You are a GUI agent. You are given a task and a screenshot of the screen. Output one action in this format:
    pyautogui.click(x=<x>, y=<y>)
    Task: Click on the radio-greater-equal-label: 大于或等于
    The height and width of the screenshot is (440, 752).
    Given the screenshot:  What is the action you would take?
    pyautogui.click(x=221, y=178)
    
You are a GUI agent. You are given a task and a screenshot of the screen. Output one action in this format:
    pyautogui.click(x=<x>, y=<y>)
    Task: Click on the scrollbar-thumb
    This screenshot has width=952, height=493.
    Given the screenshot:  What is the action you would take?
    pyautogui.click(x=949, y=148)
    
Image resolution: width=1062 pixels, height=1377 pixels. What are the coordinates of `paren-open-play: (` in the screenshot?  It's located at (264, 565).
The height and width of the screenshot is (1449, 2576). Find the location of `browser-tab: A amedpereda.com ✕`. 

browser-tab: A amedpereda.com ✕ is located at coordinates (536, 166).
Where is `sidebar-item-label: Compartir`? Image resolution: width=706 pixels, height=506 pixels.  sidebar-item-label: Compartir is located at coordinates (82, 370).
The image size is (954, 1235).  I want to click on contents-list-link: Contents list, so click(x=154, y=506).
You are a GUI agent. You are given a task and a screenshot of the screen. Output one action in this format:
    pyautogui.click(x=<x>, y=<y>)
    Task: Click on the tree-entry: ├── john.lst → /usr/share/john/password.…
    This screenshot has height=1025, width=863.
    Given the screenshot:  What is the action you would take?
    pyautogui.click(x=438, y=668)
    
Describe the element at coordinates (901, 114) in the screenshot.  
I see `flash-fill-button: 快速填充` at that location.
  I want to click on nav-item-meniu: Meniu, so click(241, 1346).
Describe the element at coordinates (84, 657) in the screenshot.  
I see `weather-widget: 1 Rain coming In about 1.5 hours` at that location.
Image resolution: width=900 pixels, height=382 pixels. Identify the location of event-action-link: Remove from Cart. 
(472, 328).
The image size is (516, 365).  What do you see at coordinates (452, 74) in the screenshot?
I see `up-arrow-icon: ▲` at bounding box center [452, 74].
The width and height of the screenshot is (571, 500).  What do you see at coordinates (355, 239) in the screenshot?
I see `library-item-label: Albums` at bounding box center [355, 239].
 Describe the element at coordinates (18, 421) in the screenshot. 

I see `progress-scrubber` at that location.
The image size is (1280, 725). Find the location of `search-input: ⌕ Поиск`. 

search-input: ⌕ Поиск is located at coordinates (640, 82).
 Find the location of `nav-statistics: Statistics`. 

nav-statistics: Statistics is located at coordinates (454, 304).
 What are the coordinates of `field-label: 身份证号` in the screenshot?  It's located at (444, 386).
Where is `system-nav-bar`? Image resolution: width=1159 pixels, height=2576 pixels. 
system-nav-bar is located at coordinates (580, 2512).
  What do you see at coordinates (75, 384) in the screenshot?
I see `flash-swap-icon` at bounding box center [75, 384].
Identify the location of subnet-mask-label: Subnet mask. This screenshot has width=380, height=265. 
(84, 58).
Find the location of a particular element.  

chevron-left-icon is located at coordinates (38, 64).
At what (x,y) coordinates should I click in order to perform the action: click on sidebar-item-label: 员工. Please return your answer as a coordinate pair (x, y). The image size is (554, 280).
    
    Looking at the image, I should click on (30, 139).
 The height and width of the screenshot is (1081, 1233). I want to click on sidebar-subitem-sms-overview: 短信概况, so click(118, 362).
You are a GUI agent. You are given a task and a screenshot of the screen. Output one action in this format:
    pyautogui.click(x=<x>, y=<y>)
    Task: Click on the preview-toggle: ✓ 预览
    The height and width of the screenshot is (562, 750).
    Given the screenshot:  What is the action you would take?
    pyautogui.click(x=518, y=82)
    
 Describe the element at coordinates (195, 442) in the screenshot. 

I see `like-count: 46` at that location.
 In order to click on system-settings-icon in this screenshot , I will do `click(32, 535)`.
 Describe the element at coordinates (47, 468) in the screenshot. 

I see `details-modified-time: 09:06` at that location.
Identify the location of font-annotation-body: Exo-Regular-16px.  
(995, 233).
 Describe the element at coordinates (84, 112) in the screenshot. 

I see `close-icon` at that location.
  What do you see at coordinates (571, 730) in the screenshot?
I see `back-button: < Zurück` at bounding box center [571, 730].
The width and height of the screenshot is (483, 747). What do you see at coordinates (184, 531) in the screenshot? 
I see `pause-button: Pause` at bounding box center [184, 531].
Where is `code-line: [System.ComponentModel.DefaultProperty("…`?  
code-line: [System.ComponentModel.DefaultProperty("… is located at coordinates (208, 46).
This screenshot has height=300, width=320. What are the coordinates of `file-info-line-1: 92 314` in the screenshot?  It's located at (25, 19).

> **Try it**
How many lines in the rows above contain the string "link"? Case matters; give only the number.

> **Written answer**
2